N. Johansson, P. Eriksson and H. Viberg

Department of Environmental Toxicology, Uppsala University, Uppsala, Sweden

Correspondence to: Henrik Viberg, Department of Environmental Toxicology ,Uppsala University, Norbyvägen 18 A, S-752 36 Uppsala Sweden, Telephone: +46 18 4717695, Fax: +46 18 518843, e-mail: Henrik.Viberg{at}ebc.uu.se

Received December 19, 2008; revision received February 3, 2009; accepted February 4, 2009

	Abstract

Perfluorooctane sulfonate (PFOS) and perfluorooctanoic acid (PFOA) belong to the family of perfluorinated compounds (PFCs). They are used in industrial and consumer applications, e.g. clothing fabrics, carpets and food packaging. PFOS and PFOA are present in the environment and are found in dust and human milk, which implies that newborns and toddlers can be directly exposed to these agents during brain development. Recently, we reported that PFOS and PFOA can cause neurobehavioral defects and changes in the cholinergic system, in the adult animal, when given directly to neonatal mice, and thereby showing similarities with other investigated persistent organic pollutants (POPs), such as DDT, polychlorinated biphenyls (PCBs), and polybrominated diphenyl ethers (PBDEs). In recent studies, we have also seen that highly brominated PBDEs can affect the levels of proteins that are important for neuronal growth and synaptogenesis in the neonatal mouse brain. The present study shows that a single oral dose of either 21 µmol PFOS or PFOA/kg body weight (11.3 mg or 8.70 mg), given directly to the neonatal mice on postnatal day 10, significantly increased the levels of CaMKII, GAP-43, and synaptophysin in the hippocampus of the neonatal mouse.
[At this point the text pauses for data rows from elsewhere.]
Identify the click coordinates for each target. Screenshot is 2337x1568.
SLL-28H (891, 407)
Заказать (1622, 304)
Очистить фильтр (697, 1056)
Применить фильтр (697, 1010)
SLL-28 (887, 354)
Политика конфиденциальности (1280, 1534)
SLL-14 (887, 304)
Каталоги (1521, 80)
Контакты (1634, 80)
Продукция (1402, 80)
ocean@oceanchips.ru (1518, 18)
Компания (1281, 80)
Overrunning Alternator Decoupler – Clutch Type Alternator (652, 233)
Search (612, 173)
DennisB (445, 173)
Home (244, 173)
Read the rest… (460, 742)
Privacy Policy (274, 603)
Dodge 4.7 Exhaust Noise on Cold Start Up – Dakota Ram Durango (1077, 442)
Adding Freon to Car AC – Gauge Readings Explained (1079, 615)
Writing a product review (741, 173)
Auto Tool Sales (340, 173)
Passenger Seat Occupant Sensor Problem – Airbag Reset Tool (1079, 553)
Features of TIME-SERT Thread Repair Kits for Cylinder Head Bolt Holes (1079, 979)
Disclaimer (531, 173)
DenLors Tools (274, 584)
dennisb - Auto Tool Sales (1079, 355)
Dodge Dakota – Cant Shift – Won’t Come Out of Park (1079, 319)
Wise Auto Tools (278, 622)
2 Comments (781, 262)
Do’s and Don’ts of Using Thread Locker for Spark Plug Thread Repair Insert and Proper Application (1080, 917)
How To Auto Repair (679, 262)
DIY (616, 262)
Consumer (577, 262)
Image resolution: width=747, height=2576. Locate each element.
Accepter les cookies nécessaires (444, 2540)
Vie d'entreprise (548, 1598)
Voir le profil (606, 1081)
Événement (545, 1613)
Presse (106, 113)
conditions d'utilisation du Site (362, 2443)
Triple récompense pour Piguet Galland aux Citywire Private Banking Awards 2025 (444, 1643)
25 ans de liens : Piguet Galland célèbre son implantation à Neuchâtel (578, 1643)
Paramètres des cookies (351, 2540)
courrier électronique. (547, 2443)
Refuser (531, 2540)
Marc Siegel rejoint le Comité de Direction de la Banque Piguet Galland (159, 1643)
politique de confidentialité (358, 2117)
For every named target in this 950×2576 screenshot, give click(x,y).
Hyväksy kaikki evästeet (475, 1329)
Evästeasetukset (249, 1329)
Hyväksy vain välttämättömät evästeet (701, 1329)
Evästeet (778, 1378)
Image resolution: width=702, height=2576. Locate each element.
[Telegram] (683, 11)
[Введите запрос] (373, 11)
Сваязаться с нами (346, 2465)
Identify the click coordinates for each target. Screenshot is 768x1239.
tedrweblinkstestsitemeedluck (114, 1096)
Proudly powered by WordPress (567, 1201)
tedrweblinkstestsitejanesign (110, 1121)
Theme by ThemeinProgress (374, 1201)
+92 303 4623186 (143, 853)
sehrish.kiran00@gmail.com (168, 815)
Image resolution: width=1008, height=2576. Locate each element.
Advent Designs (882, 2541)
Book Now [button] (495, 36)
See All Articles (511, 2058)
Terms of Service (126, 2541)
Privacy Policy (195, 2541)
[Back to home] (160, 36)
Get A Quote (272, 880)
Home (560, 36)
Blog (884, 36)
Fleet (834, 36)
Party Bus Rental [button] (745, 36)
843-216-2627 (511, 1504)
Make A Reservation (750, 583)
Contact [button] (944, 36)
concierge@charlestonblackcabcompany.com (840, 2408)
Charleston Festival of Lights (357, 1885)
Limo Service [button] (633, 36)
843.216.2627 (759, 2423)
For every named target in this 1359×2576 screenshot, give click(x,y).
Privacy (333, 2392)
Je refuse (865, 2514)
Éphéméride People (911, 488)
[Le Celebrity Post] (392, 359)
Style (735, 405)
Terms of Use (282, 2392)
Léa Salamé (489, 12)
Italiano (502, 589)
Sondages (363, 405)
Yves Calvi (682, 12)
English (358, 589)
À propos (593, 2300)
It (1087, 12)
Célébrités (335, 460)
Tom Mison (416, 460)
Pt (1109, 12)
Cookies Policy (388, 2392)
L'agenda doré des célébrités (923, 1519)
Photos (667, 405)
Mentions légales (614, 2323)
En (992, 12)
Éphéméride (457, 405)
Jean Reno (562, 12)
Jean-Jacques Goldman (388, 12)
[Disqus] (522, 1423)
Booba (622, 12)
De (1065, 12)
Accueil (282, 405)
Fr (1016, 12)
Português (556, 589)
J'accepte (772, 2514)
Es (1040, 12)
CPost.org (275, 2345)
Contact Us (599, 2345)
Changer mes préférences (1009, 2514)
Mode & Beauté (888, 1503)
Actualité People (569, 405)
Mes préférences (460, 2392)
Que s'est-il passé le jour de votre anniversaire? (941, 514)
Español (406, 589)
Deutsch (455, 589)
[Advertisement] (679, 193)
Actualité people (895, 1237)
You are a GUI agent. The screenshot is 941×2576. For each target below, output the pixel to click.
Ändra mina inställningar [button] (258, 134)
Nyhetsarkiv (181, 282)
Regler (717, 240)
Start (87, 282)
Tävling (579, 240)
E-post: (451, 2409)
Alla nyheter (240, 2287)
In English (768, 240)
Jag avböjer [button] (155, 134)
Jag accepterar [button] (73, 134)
Both compounds significantly increased the levels of synaptophysin and tau in cerebral cortex and PFOA also increased the levels of tau in hippocampus. Since these proteins are important for normal brain development and altered levels of these proteins during a critical period of the brain growth spurts (BGS) could be one of the mechanisms behind earlier reported behavioral defects.

Key Words: PFCs; Neurotoxicity; CaMKII; GAP-43; Synaptophysin; Tau.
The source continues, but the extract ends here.